### The tasks
(a) Decide whether each statement below agrees with the essay on mathematical thinking. Answer yes or no for each, and quote the essay's deciding words exactly. (i) The writer believes teachers carry more responsibility than parents. (ii) Kris taught a third-grade class. (iii) The bus context proved useful because the children were familiar with it.
(b) Rewrite the essay on mathematical thinking starting at "Public school systems" and ending at "children in home.", switching "parents" to "families".
(c) Continue the essay on mathematical models and mathematical thinking after its last sentence.

Mathematical Models through Mathematical Thinking


Mathematical Models through Mathematical Thinking

Public school systems need to be more sensitive to the children. The way of teaching a subject is become an important point of view for teacher’s ability. As not all children in one classroom have the same ability even if their teachers give an equal treatment. Thus, in the classroom, the teachers play a major role for developing the children’s thinking. In relation to that statement, I think teachers have bigger responsibility than parents which have merely met their children in home.

Since the children need guidance in learning, school can be a medium for students to get the guidance in learning through teachers. I have been through the situation that made me strongly felt like or dislike; understand or not understand of one subject. Usually, it depends on the ways of teacher’s explanation. Therefore, to be a good teacher, he or she should have a good understanding of the subject and also have some strategies in teaching the children. The strategies that can make children like or become interested in the subject make a meaningful learning in the classroom also.

In mathematics subject, mathematical thinking is an important part of learning mathematics. It is required some activities that can support learning process in the classroom in order to bring the children to think mathematically. From the activity, children are expected to be able to make mental maps in generalizing their ideas, strategies, and representations from the problem across given contexts – models. It means that children will construct their mathematical thinking while organizing their activity, solving the problems, or exploring relationship.

Through the context, mathematical models are existed from model of thinking to model for thinking in which sustain the process of children’s thinking. Children will move from modeled context situation to modeled focus on mathematical relations. For instance, there is an example of developing model about the bus model in which the main idea is that children move from model of to model for. Once, Kris a teacher of first-grade in Dutch classroom told her class a story about a bus trip. She started asking them whether the children know about taking buses. It seems that Kris want to check the bus context up if it can be use or not. The results prove that the bus context is useful because children are familiar with it.

Excerpt from a dataset

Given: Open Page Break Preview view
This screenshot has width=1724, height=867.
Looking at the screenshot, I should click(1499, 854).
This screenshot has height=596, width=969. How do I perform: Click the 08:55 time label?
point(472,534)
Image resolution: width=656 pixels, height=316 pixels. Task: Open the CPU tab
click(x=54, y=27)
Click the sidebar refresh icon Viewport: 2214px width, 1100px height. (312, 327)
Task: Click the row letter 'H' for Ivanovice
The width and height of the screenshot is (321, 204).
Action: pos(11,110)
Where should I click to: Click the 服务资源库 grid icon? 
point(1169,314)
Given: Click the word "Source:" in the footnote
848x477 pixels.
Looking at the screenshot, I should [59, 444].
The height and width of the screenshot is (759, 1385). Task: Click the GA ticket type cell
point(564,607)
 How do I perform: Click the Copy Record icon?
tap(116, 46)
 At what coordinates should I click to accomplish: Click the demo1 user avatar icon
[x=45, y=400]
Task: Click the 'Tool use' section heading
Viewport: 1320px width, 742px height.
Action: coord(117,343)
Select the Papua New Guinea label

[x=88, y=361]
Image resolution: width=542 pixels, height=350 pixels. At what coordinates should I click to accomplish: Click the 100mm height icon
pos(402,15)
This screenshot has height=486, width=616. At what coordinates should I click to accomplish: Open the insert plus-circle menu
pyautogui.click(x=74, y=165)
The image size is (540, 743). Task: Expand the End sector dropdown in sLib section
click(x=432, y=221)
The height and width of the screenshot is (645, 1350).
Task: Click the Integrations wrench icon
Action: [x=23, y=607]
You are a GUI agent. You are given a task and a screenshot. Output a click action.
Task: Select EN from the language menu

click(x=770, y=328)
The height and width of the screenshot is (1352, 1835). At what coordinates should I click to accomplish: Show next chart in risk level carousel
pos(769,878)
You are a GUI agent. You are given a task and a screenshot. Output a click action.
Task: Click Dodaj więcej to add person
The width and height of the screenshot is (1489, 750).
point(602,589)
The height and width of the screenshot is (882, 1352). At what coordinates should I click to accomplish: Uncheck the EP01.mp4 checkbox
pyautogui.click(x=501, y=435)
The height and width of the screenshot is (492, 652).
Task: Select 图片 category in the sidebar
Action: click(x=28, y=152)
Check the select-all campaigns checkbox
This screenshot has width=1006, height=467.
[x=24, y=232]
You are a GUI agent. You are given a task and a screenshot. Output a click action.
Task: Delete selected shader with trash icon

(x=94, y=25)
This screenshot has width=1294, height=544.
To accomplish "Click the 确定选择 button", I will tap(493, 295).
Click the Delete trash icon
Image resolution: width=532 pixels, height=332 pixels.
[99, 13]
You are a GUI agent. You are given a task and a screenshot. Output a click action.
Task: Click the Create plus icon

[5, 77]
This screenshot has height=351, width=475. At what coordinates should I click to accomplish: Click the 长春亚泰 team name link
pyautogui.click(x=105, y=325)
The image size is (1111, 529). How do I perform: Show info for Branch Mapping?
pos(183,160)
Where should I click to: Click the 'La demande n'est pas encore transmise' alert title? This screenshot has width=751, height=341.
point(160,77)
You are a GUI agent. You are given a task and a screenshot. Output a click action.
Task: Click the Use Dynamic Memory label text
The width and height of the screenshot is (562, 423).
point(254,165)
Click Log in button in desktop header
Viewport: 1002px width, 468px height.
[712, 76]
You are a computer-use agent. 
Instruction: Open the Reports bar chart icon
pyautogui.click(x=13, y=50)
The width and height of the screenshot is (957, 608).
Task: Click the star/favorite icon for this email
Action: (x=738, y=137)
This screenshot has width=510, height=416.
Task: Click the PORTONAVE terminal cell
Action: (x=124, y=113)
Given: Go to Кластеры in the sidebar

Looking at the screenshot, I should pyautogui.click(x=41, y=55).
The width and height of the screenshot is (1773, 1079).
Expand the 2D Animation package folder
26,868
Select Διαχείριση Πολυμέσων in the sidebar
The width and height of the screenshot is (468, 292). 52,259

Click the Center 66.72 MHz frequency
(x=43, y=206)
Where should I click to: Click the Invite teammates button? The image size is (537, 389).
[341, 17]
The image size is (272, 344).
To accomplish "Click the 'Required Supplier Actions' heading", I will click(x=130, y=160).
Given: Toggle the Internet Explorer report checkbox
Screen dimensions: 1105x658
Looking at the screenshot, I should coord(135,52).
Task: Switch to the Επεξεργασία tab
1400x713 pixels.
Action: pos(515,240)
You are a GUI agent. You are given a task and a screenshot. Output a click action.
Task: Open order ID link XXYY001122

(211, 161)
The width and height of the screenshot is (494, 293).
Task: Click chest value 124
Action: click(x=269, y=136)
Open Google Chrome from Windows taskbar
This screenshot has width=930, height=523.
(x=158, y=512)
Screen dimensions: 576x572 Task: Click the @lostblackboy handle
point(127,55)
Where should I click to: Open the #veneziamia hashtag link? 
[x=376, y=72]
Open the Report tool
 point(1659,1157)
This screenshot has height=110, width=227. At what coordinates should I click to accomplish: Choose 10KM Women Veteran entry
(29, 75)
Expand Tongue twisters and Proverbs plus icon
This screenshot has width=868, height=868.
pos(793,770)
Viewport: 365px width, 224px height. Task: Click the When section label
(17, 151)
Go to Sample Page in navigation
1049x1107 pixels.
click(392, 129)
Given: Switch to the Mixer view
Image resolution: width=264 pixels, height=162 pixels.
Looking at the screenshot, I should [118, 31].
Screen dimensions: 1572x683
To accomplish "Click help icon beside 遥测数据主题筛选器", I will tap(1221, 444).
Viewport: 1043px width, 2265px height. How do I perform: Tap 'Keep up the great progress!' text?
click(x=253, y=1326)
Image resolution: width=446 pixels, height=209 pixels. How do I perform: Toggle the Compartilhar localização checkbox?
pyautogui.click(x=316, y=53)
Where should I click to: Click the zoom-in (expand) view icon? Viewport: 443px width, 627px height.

### Answers to each task
(a)
(i) Yes: "I think teachers have bigger responsibility than parents"
(ii) No: "Kris a teacher of first-grade in Dutch classroom"
(iii) Yes: "The results prove that the bus context is useful because children are familiar with it."

(b)
Public school systems need to be more sensitive to the children. The way of teaching a subject is become an important point of view for teacher’s ability. As not all children in one classroom have the same ability even if their teachers give an equal treatment. Thus, in the classroom, the teachers play a major role for developing the children’s thinking. In relation to that statement, I think teachers have bigger responsibility than families which have merely met their children in home.

(c)
Kris takes the conversation to another level. She knows that children often watch people entering and leaving a bus. So she asked children to involve in finding the solution of driver’s problem. She said that the driver wanted to know how many people were on the bus. Everytime he came into the bus stop, he counted the number of people who entered and left the bus. However, people are always upset because his counting takes too much time. So that Kris asked children to help the driver to figure out how many people are on the bus at each stop. This strategy can be applied to children who want to learn additive and subtractive operation through the real situation.

Before we enter to further explanation, I want to inform why I use bus as a context. Bus is one of public transportation which is common for many people. Children usually think that bus is used as transportation to go to school or to visit some places. Because of that, Kris took bus as a context in which familiar for children. Even though different places have different rules of bus system, Kris used this context based on the information that children know in general. This condition supports mathematical model that the bus has a certain number of passengers and in another bus stop the number of passengers can be added or reduced. It depends on the passenger who entered or left the bus in which makes mathematical operation happened.

Started by asking some children to involve in the activity, one of the children becomes the driver. Charlotte has been pointed among children who raised their hand because they wanted to be the driver. It is good when Kris chose Charlotte as a driver, she said to other children that Charlotte as the first driver. Even though it was doubtful if there was still time to apply this context by using another driver, she let the children go on and off the bus in each bus stop. After that, she asked Charlotte how many passengers in every bus stop. At first, Charlotte was confused because she only focused on driving. The activity was repeated until Charlotte got an experience with the situation and the others could overcome the bus driver’s problem in mathematizing. In this phase, Kris made a pressure to Charlotte in order that Charlotte knew exactly the passenger who will enter the bus by focusing on the addition and who leave the bus by focusing on the subtraction.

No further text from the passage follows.